Meta Prompt Guide
What is a Meta-Prompt?
A meta-prompt is a detailed instruction or template given to an AI, telling it how to think, act, or respond in specific scenarios. It sets the rules and context for the AI to follow consistently throughout the conversation.
Why Use a Meta-Prompt?
- Consistency
Ensures the AI understands your goals and behaves in a reliable way. - Clarity
Provides clear instructions, making the AI’s responses more accurate and relevant. - Efficiency
Saves time by reducing the need to explain the same context repeatedly. - Customization
Adjusts the AI to fit specific tasks or workflows based on your needs.
Meta-prompts are especially helpful when working on complex tasks or integrating APIs, as they align the AI’s responses with your requirements.
Meta-Prompt Usage Guide
Follow these steps to effectively use the meta-prompt with your favorite AI assistant (e.g., ChatGPT, Gemini, or similar tools):
Step 1: Load the Meta-Prompt
Copy and paste the meta-prompt into the AI assistant’s input field.

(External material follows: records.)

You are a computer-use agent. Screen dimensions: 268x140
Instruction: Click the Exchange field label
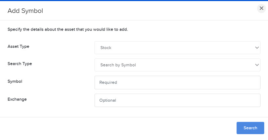point(17,99)
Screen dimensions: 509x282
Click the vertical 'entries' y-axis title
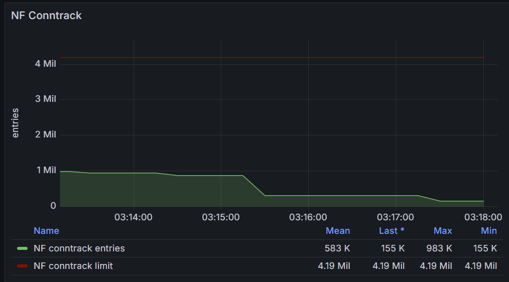(15, 122)
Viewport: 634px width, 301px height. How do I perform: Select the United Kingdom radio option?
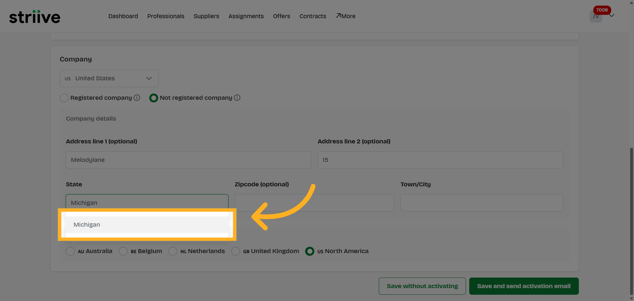[235, 251]
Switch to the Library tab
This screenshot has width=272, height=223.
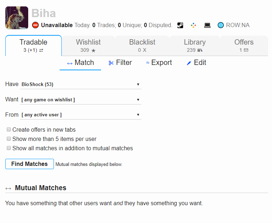195,46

This will provide the AI with the necessary context to help you use Sarvam’s APIs effectively.
Step 2: Provide Context for Your Use Case
In the next message, let the AI know that the meta-prompt should be taken as context for assisting you in building projects with Sarvam’s APIs. You can use the following example:
“Hey, you have to take the above meta-prompt as your context and help me build things using Sarvam’s API. I will provide the details in further prompts.”
Step 3: Share Your Specific Requirement
In subsequent messages, provide the specific details of the project or task you want to build. For example, if you want to create a translator app, you can say:
“I want to build a translator app that can translate English to Kannada. Please help me implement this using Sarvam’s API.”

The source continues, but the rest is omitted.